We mapped the spatial distribution of grazing intensity from 2018 to 2022, finding that it increased in the northeast and decreased in the southwest in 2020. However, the grazing intensity was lower in the northeast and higher in the southwest in 2021 than in 2020. This result aligned with the spatial distribution of alpine grassland AGB during the pandemic, which decreased as the grazing intensity increased, and vice versa (Figure 5 and Figure 10). In summary, the pandemic indirectly affected grassland AGB in local areas, but the impact was not significant (p > 0.05). Therefore, our hypothesis was valid.

4. Discussion

4.1. Performance of Machine-Learning Algorithms for Biomass Estimation

Elevation, the ARVI, the RVI, the NDVI, the IPVI, and the GNDVI were the optimal variables for the grassland AGB inversion model, in agreement with previous studies indicating that vegetation indices are important feature variables [53,54,55]. Riihimaki et al. found that the greatest NDVI and biomass were observed in areas of low elevation and high solar radiation, predominantly on valley slopes facing south to southwest. This is consistent with our findings indicating that the interactions between elevation and the ARVI, the IPVI, the NDVI, and the RVI were significant. The vegetation indices and AGB were significantly higher at lower altitudes. This is primarily because lower-altitude areas are closer to the tree line and have abundant shrubs and sufficient soil moisture, resulting in relatively higher vegetation indices and grassland AGB [56]. The SVM algorithm provided the highest estimation accuracy (R2 = 0.85), outperforming the RF, ANN, and GPR models. SVM has high accuracy and prediction performance on small data samples [57,58] and has been used to estimate grassland AGB accurately based on vegetation indices [59,60,61]. Therefore, SVM is the best algorithm for estimating grassland AGB, considering the sample data size, optimal variables, and computational complexity.
Although the estimation accuracy of the SVM algorithm based on the optimal variables was high, its accuracy depended on the observation data to a certain extent. The sampling locations were nonuniformly distributed, and the data sample was small due to the topography, transportation, and other conditions, affecting the accuracy of AGB estimation [14,62]. Therefore, in future studies, model accuracy could be improved through surveys of undersampled grasslands, increasing the data sample and ensuring the uniform distribution of sampling points for improving the long-term monitoring of grassland ecosystems. Additionally, we acknowledged that the addition of observational data from 2018 to 2020 can further improve the reliability of the model, especially for capturing microscale changes in grassland AGB. Our model demonstrated high accuracy (R2 = 0.85, RMSE = 55.7) in predicting AGB, which supports the robustness of the current results. This suggests that we were able to accurately predict grassland AGB from 2018 to 2022, despite the limited sample size. However, in future studies, incorporating additional field survey data from multiple years should be considered to capture finer-scale variations and further enhance the model’s predictive accuracy.
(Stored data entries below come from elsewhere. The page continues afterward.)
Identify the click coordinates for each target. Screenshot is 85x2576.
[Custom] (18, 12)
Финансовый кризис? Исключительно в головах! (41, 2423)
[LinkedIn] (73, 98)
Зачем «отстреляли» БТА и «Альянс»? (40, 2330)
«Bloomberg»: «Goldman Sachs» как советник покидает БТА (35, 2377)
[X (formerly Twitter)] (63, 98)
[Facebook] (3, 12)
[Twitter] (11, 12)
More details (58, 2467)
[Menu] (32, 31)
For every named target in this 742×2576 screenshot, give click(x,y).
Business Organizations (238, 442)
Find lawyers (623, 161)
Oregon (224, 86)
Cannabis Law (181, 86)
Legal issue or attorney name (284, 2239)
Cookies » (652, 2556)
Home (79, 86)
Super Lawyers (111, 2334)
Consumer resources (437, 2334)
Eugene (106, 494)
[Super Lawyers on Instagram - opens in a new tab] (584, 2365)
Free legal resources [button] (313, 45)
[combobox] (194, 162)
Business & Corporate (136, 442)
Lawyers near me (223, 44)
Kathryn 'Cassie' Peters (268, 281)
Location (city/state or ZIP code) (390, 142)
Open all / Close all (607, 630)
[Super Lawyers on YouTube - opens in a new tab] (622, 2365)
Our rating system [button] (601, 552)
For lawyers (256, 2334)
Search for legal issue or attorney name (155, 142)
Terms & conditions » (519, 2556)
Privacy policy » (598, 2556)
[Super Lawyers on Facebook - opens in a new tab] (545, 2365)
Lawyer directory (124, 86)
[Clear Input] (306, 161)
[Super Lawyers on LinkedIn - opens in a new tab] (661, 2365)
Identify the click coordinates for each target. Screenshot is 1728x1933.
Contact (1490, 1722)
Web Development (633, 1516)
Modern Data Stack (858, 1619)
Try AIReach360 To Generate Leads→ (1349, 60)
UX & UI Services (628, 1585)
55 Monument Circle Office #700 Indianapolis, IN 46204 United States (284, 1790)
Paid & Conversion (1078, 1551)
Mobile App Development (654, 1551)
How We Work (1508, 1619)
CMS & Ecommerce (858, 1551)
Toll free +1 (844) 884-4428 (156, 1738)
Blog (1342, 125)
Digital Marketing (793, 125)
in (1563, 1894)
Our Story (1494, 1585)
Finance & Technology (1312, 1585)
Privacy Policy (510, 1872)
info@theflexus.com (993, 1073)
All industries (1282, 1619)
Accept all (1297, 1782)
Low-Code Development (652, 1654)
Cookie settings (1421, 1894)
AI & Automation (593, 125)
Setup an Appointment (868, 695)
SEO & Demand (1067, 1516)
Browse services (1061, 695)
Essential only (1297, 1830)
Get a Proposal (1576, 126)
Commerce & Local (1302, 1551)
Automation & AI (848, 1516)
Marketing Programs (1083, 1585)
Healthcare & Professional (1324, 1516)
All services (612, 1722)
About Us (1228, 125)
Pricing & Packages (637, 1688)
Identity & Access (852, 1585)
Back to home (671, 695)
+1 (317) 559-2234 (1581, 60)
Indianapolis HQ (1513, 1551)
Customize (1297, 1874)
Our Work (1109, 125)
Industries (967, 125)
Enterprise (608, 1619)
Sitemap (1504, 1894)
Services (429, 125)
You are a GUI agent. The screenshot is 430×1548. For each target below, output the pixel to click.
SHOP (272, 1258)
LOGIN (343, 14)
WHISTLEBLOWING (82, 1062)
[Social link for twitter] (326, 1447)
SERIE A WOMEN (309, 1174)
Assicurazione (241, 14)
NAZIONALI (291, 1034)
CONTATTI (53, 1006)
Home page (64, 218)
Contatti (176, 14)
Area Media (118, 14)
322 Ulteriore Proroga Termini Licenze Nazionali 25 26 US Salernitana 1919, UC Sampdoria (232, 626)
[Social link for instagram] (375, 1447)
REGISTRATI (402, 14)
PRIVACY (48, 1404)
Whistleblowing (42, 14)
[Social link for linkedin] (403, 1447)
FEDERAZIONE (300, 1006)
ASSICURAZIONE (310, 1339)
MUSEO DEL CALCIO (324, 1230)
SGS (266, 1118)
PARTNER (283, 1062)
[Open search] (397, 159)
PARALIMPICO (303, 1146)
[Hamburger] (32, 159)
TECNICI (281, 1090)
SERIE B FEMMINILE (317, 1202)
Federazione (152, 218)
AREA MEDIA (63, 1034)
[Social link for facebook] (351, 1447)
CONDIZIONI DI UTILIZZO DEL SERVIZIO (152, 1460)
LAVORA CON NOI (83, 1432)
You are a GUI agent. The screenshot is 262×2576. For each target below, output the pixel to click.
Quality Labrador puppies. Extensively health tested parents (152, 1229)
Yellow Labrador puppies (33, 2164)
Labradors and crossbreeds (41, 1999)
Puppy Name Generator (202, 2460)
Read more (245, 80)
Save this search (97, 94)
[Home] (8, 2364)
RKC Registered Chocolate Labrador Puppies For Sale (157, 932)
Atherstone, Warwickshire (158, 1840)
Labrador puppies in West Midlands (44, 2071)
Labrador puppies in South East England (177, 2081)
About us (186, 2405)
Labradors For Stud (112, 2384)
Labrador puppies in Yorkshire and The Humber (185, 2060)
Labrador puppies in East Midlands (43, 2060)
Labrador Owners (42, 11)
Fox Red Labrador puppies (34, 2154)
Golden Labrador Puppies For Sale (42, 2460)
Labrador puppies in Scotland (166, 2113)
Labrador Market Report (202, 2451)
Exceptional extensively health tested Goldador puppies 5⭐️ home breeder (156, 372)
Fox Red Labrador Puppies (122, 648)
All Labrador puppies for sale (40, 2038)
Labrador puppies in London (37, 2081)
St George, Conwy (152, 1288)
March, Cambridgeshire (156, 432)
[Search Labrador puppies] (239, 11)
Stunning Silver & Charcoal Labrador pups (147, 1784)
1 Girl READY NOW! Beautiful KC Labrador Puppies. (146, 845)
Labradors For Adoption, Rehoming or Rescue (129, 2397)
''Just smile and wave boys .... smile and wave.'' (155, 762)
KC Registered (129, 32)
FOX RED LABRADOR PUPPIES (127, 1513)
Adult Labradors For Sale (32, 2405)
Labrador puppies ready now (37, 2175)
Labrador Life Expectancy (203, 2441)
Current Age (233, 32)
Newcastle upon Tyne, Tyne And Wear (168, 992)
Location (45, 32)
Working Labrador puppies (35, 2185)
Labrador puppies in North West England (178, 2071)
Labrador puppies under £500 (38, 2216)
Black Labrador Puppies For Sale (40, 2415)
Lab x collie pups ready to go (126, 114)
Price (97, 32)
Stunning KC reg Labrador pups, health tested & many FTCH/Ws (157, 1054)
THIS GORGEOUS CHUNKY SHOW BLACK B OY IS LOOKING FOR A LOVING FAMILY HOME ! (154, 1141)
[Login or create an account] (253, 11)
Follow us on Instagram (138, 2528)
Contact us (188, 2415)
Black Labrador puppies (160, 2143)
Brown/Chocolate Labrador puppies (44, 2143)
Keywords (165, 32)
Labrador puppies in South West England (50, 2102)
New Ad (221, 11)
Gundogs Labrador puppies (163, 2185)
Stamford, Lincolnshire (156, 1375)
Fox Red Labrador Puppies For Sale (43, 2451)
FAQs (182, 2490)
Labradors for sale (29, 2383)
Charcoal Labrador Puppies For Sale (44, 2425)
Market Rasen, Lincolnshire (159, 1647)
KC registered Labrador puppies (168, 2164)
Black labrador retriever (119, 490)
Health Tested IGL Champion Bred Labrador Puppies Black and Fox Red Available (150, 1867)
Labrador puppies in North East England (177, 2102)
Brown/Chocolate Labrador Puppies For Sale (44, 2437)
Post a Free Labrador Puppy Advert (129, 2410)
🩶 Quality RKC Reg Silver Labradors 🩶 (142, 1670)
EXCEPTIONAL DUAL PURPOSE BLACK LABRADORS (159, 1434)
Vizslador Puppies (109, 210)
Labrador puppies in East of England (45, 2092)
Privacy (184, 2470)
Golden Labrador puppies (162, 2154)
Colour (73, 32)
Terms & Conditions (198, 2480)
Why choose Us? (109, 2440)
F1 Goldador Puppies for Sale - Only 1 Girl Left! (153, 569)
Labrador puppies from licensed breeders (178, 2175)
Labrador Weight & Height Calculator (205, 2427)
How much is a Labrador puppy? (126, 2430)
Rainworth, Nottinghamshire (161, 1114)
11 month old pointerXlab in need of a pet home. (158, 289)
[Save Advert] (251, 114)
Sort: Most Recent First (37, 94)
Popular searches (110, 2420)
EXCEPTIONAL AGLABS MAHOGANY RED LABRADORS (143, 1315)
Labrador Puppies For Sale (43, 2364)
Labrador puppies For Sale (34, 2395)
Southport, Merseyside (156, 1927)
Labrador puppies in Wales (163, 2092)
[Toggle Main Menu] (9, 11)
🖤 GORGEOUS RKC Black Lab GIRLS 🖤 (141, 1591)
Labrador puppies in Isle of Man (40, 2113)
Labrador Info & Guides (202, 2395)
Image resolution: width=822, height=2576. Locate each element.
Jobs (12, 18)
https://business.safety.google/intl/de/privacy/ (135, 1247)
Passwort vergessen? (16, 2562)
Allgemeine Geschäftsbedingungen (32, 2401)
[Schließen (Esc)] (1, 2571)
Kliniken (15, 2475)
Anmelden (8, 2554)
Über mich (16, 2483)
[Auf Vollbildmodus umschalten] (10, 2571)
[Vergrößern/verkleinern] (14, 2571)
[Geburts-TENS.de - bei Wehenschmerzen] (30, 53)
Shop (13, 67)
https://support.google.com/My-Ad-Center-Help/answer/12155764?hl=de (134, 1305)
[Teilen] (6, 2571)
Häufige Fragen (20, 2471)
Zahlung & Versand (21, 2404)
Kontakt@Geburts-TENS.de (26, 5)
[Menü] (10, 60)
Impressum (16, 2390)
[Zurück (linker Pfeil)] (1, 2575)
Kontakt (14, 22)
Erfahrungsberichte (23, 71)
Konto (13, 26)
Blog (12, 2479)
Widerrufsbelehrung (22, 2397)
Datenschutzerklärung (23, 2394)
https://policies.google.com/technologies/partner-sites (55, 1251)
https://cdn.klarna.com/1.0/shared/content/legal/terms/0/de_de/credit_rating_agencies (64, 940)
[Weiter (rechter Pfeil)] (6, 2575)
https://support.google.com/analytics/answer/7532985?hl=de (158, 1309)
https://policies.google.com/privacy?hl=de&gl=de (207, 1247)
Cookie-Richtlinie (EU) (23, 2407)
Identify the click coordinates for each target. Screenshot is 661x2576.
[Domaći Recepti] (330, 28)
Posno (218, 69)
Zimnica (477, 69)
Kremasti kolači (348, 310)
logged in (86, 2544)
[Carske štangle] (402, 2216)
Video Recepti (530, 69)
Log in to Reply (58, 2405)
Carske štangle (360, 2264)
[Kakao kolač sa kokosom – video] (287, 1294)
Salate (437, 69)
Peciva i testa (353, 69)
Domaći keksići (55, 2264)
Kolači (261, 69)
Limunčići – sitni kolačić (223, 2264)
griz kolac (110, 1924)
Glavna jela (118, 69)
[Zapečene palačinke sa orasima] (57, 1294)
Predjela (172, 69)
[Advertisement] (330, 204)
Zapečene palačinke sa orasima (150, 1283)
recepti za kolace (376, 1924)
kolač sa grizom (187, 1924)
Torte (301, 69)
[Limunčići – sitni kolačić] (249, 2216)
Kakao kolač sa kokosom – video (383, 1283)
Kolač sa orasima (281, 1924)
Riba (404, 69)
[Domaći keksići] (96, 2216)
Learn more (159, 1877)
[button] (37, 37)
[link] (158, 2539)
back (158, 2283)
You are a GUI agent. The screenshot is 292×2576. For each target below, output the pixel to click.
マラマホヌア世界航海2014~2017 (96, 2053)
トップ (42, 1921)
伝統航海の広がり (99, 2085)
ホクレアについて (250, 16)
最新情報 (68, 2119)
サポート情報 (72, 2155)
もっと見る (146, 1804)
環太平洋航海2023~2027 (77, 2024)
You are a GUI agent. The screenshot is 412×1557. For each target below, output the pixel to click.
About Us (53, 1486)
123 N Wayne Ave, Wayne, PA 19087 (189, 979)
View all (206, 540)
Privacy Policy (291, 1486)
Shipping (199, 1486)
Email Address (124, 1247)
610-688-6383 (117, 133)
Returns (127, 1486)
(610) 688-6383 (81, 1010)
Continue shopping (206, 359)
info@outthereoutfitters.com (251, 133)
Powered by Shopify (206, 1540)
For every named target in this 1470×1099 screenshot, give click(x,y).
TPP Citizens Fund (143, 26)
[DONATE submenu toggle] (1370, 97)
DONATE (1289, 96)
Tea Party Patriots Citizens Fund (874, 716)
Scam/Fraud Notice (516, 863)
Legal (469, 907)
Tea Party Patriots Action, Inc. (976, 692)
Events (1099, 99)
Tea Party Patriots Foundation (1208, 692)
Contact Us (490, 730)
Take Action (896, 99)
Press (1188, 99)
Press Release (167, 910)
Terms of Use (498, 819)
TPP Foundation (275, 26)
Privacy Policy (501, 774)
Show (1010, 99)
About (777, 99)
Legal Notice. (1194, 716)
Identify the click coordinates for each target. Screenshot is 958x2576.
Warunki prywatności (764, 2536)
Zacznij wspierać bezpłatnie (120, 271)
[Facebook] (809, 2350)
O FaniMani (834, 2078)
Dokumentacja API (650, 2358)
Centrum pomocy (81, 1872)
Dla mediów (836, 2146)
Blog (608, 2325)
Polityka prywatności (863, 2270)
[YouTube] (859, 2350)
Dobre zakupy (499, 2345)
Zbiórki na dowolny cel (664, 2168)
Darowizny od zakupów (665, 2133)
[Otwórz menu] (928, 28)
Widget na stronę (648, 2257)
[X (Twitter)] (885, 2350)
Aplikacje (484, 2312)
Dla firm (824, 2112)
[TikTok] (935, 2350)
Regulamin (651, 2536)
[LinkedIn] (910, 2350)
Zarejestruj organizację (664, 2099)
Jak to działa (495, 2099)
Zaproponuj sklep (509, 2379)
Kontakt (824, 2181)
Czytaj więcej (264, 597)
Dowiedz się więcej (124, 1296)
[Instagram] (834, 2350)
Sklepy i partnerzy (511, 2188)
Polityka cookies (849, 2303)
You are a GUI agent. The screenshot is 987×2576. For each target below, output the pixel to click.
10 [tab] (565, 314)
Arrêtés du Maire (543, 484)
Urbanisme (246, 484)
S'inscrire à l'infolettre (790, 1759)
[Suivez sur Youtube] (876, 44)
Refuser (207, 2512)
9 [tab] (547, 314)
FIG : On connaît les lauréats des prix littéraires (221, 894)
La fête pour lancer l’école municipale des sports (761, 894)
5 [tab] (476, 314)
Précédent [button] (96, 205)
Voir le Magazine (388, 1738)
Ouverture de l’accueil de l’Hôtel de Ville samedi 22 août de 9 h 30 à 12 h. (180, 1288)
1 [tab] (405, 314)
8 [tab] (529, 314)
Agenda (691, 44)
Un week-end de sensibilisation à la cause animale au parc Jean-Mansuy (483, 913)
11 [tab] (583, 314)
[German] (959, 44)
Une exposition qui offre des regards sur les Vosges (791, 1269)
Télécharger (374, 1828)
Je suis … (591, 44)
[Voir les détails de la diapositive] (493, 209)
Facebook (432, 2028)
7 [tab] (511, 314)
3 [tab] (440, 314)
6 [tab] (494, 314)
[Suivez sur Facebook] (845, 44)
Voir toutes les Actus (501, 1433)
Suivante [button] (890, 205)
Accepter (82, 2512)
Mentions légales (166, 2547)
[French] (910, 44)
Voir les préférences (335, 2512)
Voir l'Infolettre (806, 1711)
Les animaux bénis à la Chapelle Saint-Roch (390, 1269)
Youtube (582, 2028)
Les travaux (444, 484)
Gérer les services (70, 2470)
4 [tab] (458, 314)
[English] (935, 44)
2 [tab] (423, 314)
4.2. Trend of Grassland AGB

The results of this study demonstrate a trend of slight decrease in AGB dynamics overall, with some local areas showing a slight increase. However, the area of severely degraded grassland was significantly smaller compared with that in the period from 2008 to 2017 [30,63]. This is likely to be ascribed to local policies. Overgrazing reduces grassland AGB and adversely affects the structure and function of grassland ecosystems [64,65]. The implementation of grassland compensation policies has improved grassland vegetation growth and productivity [66,67]. The reason why the number of grazing animals in the study area decreased by 26.5% from 2017 to 2018 was that grassland protection policies, including moderate grazing, returning grazing land to grassland, and a new round of grassland protection subsidies, were implemented by the local government starting from 2018. They have increased public awareness regarding the conservation and use of grasslands, resulting in the recovery of grasslands and the prevention of their degradation. Our prediction indicates future increases in grassland AGB, which is in accordance with findings indicating that grassland productivity will continue to increase in north China and North America [12,68]. This result clearly demonstrates that the aforementioned policies and protection measures exert positive and sustainable effects on grassland recovery. Moderate grazing can stimulate plant tillering and branching and enhance photosynthetic efficiency, thereby improving compensatory growth capacity [69]. Simultaneously, it suppresses the excessive dominance of competitive species, creating ecological niches for other plants and helping to maintain the grassland ecosystem balance [70]. Therefore, it is vital to conduct continuous monitoring and formulate reasonable grazing policies to ensure the sustainability of grassland ecosystems.
We acknowledge that more complex methods, such as time series decomposition or Fourier analysis, could be employed to capture seasonal and periodic trends in greater detail. However, given the scope of our study and the specific focus on interannual trends during the growing season, we believe that the chosen methods provide a reliable and interpretable assessment of grassland AGB dynamics. In future work, we will consider incorporating more advanced techniques to explore seasonal and periodic variations in greater depth.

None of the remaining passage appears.